Coefficient of Static Friction with Acceleration

[PeachBanana]

Homework Statement

A car can decelerate at -4.90 m/s^2 without skidding when coming to rest on a level road.
What would its deceleration be if the road were inclined at 11° uphill? Assume the same static friction coefficient.

Homework Equations

Force of Static Friction / Normal Force = coefficient of static friction
F (normal) - mg *sin 11° = 0

The Attempt at a Solution

(4.90m/s^2)/(9.8 m/s^2) = 0.5

I didn't know the mass so I just left it out.
F - mg *sin 11° = 0
F (normal) = mg * sin 11°
F = (9.8 m/s^2) * sin 11°
Normal force = 1.86 m/s^2

I know those are acceleration units so something more than likely went wrong there.

Force of static friction = (0.5)(1.86 m/s^2)
Force of Static Friction = 0.93 m/s^2

 

[Doc Al]

F (normal) - mg *sin 11° = 0

I don't understand this equation.

The Attempt at a Solution

(4.90m/s^2)/(9.8 m/s^2) = 0.5

Good.

To find the acceleration, use ƩF = ma. What's the net force when going uphill?

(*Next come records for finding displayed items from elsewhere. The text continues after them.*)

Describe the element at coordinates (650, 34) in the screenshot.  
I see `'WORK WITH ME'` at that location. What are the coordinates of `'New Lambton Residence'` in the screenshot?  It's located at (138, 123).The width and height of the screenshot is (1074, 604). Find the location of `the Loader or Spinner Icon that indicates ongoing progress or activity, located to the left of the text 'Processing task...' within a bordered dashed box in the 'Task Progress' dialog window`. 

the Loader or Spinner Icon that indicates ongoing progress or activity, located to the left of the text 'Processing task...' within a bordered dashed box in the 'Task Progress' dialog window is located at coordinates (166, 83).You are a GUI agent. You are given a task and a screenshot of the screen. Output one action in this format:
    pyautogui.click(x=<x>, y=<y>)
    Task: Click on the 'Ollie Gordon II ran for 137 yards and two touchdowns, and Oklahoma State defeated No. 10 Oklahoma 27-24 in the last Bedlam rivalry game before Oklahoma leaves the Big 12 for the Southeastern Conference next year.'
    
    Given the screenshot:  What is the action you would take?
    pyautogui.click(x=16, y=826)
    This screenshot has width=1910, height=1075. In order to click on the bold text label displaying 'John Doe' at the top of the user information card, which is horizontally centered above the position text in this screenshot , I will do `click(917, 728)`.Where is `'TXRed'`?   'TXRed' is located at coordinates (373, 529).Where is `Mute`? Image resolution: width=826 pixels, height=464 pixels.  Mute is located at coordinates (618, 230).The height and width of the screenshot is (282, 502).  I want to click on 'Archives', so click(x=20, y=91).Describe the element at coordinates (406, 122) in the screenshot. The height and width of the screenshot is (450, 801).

(Hint: What are the parallel and perpendicular components of the weight?)

 

[PeachBanana]

Doc Al - Sorry, the first one was a little unclear. I was attempting to find the normal force by saying the normal force equals the y component of the weight because there is no acceleration in the "y" direction. I think I should have used cosine instead of sine. Thank you for your advice.

 

[Doc Al]

I think I should have used cosine instead of sine.

Exactly.